In recent weeks I've been speaking and writing about the injustices being perpetrated in our overcrowded and inhumane prison system and especially condemning the torturous abuse of solitary confinement today being exposed by the hunger strikers in California's Pelican Bay and other so-called "correctional" institutions.

Then, two nights ago I had the opportunity to be in the company of some quite extraordinary men. It was at the initial west-coast screening of Never the Same: The Prisoner of War Experience, a documentary film by Jan Thompson about the horrors suffered by American soldiers who became POWs after the fall of Corregidor and the Philippine Islands to the Japanese in the early days of World War II.

As powerful, as devastating as was the film itself, even more so was meeting the 10 men present, now in their 80s and 90s, who had survived the brutality, the death march, the concentration camps, the torture, the "hell ship," the starvation, the torment and the slave labor imposed on them by their captors for years.

Not only had these heroic men survived excruciating years of conditions so heartbreakingly grotesque as to beggar the imagination, they had somehow maintained, or more likely reestablished through great personal struggle, a sense of dignity that was awe-inspiring.

I thanked them, but I wanted to weep. I wanted to embrace them, but except in a couple of cases was afraid it would be too much of an invasion of their carefully reconstructed personal space. I wanted to bow at their feet, to ask probing questions, but, again, was fearful of going too far too quickly.

But I am grateful for the experience of meeting them, of knowing perhaps only a small part of their story. And I was moved to think of what Laura Hillenbrand wrote in her book, "Unbroken," of others who survived such an experience. She said:

"... on Kwajalein, the guards sought to deprive them of something that had sustained them even as all else had been lost: dignity. This self-respect and sense of self-worth, the innermost armament of the soul, lies at the heart of humanness; to be deprived of it is to be dehumanized, to be cleaved from, and cast below, mankind. Men subjected to dehumanizing treatment experience profound wretchedness and loneliness and find that hope is almost impossible to retain. Without dignity, identity is erased. In its absence, men are defined not by themselves, but by their captors and the circumstances in which they are forced to live."

She quotes one as saying, "I was literally becoming a lesser human being."

Further, she wrote of "a dark truth known to the doomed in Hitler's death camps, the slaves of the American South, and a hundred other generations of betrayed people.

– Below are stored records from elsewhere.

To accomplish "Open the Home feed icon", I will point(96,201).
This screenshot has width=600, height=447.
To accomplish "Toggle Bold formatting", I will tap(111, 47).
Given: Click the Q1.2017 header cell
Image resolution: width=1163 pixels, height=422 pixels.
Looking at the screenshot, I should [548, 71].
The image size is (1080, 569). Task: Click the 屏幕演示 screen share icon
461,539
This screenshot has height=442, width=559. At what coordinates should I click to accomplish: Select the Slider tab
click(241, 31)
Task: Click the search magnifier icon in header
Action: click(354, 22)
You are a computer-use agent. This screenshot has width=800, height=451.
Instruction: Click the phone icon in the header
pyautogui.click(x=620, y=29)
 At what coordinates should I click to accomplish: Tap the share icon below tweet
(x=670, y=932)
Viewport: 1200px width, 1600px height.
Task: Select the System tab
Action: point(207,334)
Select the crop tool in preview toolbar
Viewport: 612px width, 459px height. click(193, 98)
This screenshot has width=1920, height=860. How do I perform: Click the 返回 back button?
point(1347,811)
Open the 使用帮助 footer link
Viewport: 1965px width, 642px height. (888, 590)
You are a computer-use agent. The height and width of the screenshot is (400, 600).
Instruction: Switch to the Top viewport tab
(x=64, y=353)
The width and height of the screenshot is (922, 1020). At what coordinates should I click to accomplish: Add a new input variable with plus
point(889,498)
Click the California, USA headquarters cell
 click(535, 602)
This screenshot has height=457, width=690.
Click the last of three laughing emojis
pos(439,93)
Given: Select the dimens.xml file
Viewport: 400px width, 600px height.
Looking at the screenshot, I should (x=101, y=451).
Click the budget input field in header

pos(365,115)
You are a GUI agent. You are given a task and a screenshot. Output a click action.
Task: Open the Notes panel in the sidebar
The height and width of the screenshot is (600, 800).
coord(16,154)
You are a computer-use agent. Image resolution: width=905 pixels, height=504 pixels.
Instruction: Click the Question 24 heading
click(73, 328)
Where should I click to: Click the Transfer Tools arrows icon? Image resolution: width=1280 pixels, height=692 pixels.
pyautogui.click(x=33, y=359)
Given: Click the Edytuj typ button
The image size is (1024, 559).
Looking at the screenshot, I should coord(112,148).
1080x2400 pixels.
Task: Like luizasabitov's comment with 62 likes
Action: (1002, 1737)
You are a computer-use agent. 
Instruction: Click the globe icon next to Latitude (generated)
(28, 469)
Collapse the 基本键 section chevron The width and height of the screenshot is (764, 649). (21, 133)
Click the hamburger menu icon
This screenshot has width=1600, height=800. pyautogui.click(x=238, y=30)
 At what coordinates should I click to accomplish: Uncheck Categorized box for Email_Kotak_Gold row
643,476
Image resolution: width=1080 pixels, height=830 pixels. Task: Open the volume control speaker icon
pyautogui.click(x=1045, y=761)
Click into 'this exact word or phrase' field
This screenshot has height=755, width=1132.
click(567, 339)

Dignity is as essential to human life as water, food and oxygen. The stubborn retention of it, even in the face of extreme physical hardship, can hold a man's soul in his body long past the point at which the body should have surrendered it. The loss of it can carry a man off as surely as thirst, hunger, exposure and asphyxiation, and with a greater cruelty."

Looking into the eyes of these brave former POWs, these heroes, and thinking again of Ms. Hillenbrand's glorious articulation of the power of personal dignity and what the stripping of it, the rape of it, can do to the human soul, I am brought back once again to the men in our prisons: human beings so immiserated by their circumstances that they are willing to risk starvation in order to assert their need to be recognized, to be treated as human beings before their "identity is erased."

Yet today we learn that they will be force-fed like the wretched heaps of once-human beings struggling to survive in Guantanamo Bay.

I suspect the POWs' Japanese captors had somehow convinced themselves that what they were doing was justified, necessary, right, in some perverse way even good. And when I hear the authorities in our own state justify conditions the UN recognizes as torture and dismiss the hunger strike as not the last gasp of the "innermost armament of the soul," but rather as a power play on the part of gang leaders, it, again, makes me want to weep.

It took over 60 years for the Japanese Government to at last acknowledge their "inhuman treatment" and apologize. How many must die before we do the same?